Leaders Make Best Decisions When They Don't Have To
Giving business leaders the freedom to solve problems on their own, without being pressured into making a decision , sets them up best for success, new research shows.
A study by researchers at Canada's University of Guelph and University of Waterloo found that business leaders tend to pick riskier options when forced to choose between competing alternatives to complex situations. However, when given the option not to choose either, managers tend to reflect more and pick the solution with fewer negative consequences.
"One of the most powerful tools to combat high-risk or unethical decision-making may simply be offering managers the option not to choose," said Guelph professor Theodore Noseworthy, a co-author of the study.
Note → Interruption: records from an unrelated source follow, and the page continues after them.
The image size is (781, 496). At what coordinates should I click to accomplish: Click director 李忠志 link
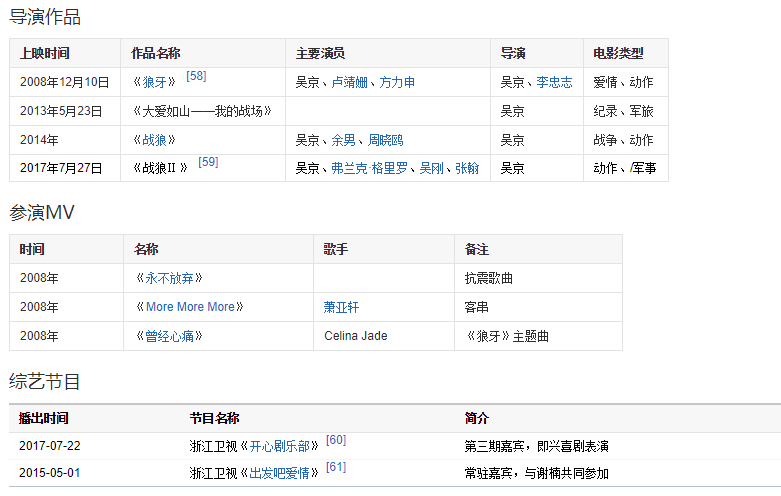pyautogui.click(x=554, y=83)
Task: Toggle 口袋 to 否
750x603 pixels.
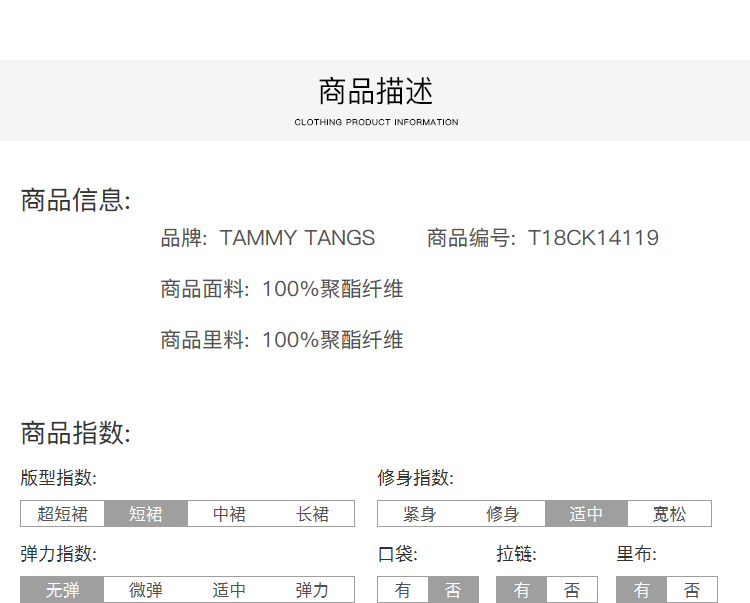Action: click(x=453, y=590)
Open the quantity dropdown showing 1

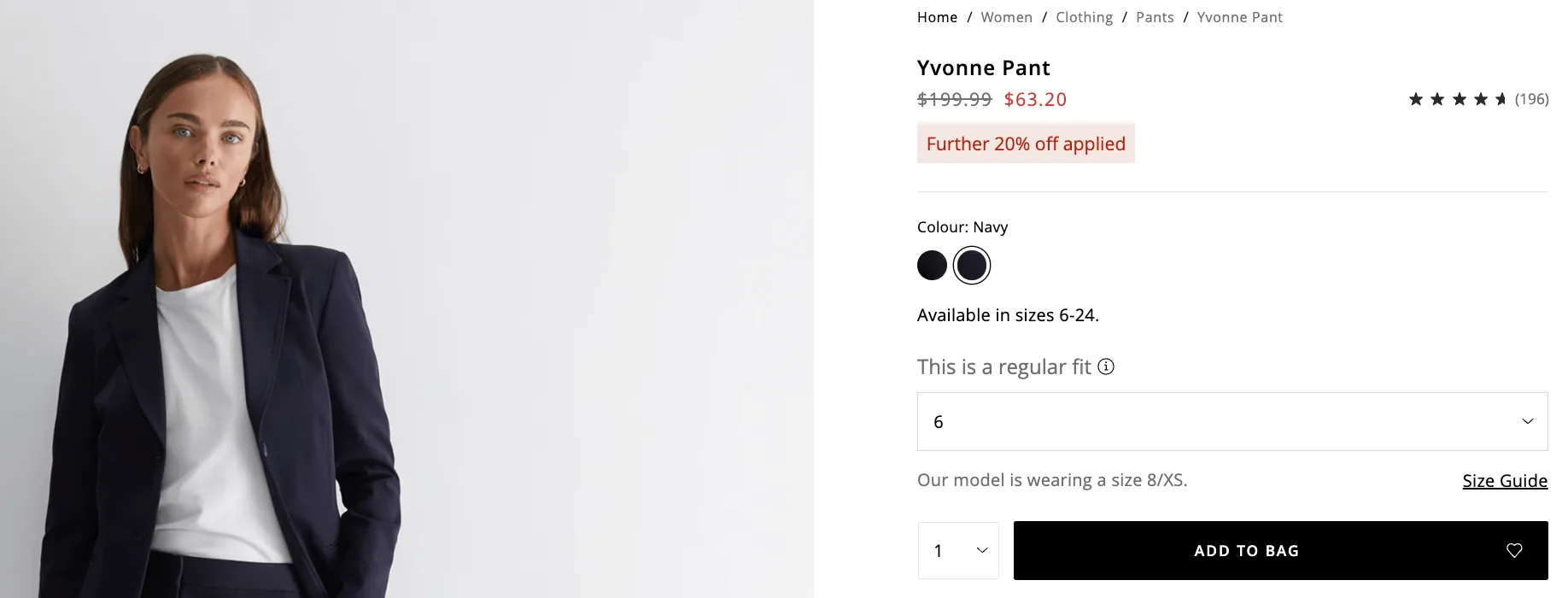pos(958,551)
The professors' research focused on how psychological distance plays a role in business leaders' decision-making process. A survey of experienced managers found that business leaders were more likely to risk the unethical consequences of a decision when they felt a detachment from the stakeholders – such as when they knew their decision would take effect only in the distant future or would affect a different social group.
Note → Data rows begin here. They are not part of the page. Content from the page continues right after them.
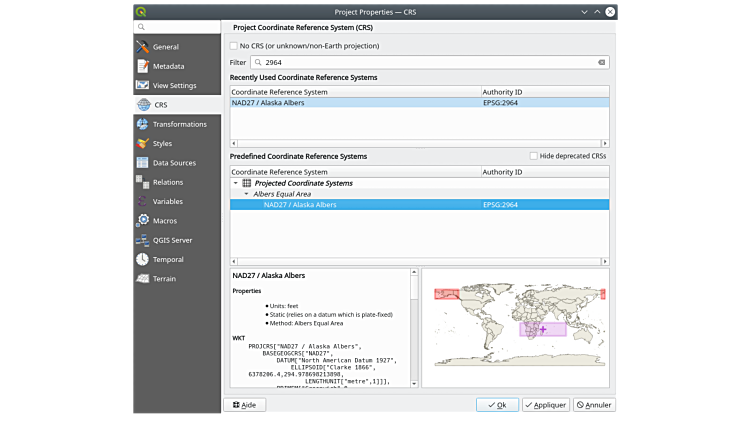Select the Macros gear icon
Viewport: 752px width, 423px height.
pyautogui.click(x=143, y=221)

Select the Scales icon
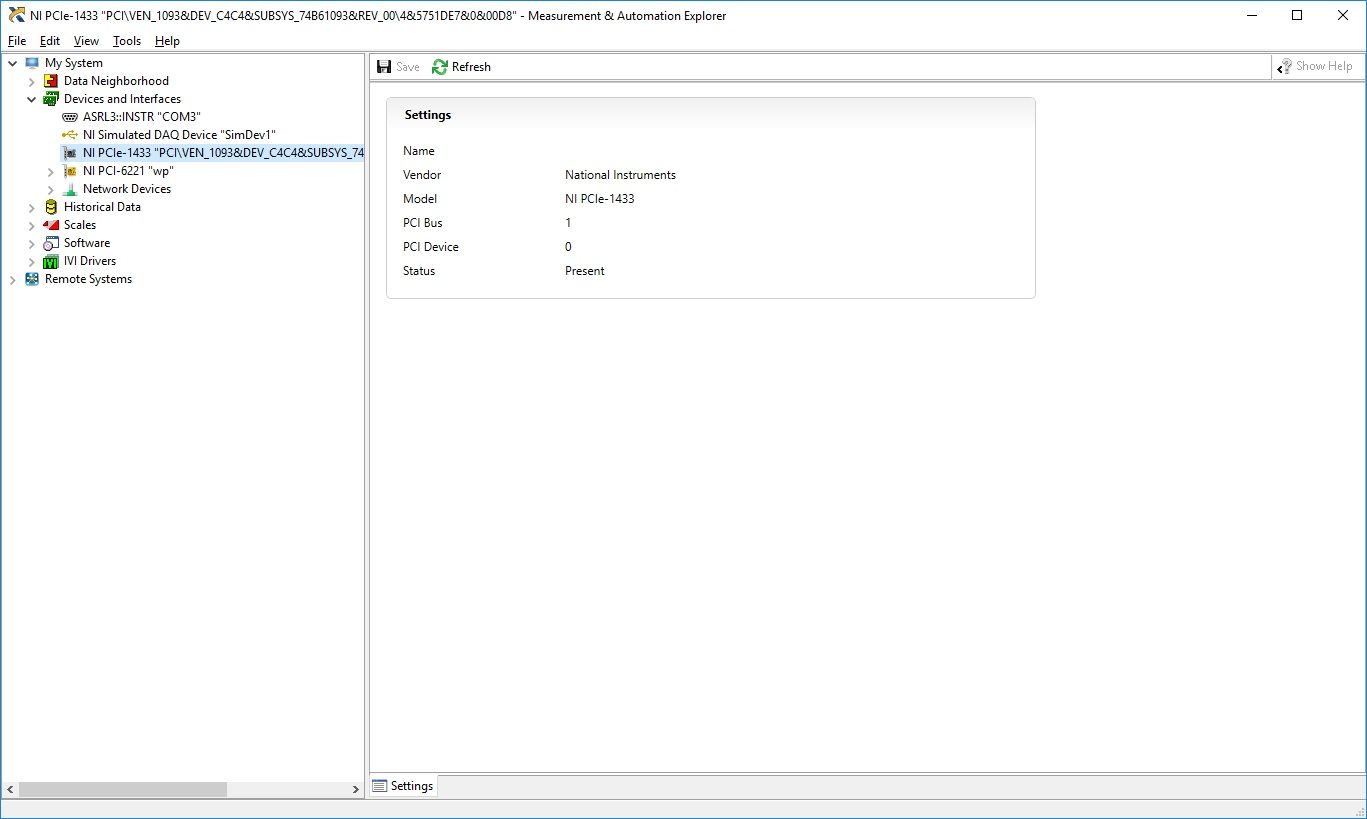(51, 224)
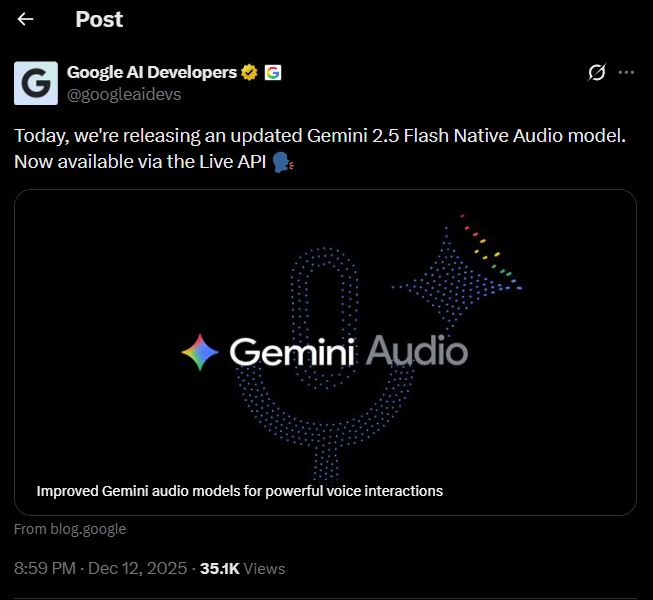Click the Post page heading
The image size is (653, 600).
coord(99,19)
"Increased psychological distance can lead to managers overlooking the ethical consequences of an outcome," Noseworthy said.
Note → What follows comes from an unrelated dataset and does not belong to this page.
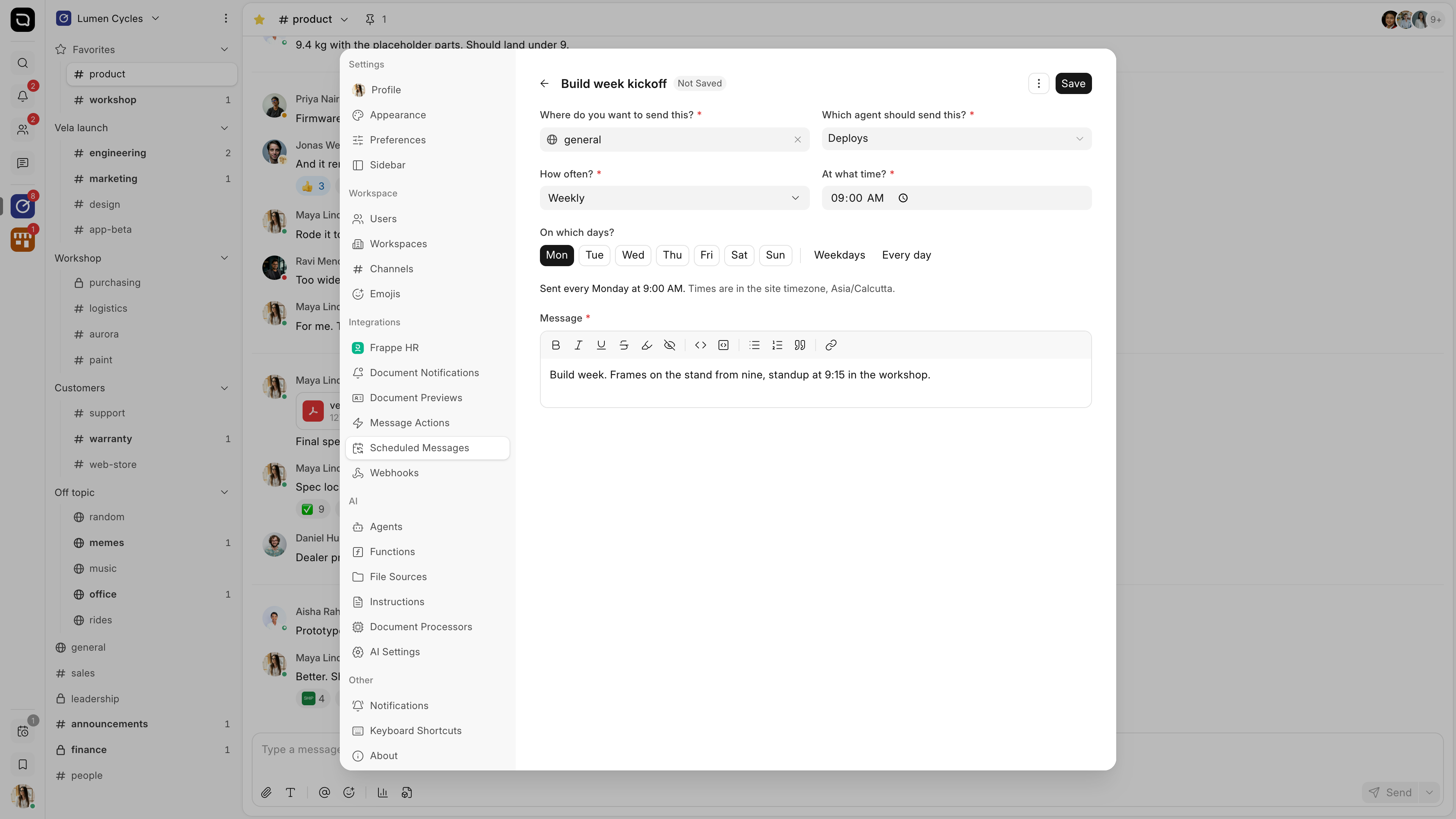Toggle the Fri day button
This screenshot has width=1456, height=819.
[706, 255]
In a second survey, 192 different managers were asked to make decisions under "high" and "low" psychological distance, but this time forced to choose between competing solutions or given the option to reject both alternatives.
The researchers found that, as with the first experiment, the majority opted for the higher-risk choice when they were more psychologically removed from the situation. However, when given the option not to choose, managers spent more time reflecting and opted for the less risky solution.
"Where this gets interesting is why this happens," Noseworthy said. "Managers were more likely to see the potential ethical consequences of their actions when they are given the option not to choose."
Noseworthy said the study is the first of its kind to find a rising risk in unethical decisions because the global economy is expanding, increasing the psychological distance between the decision-maker and those affected by the decision.
The study, which was recently published in the Journal of Business Ethics, was co-authored by Guelph professor Scott Colwell and professor Michael O. Wood of Waterloo's School of Environment, Enterprise and Development.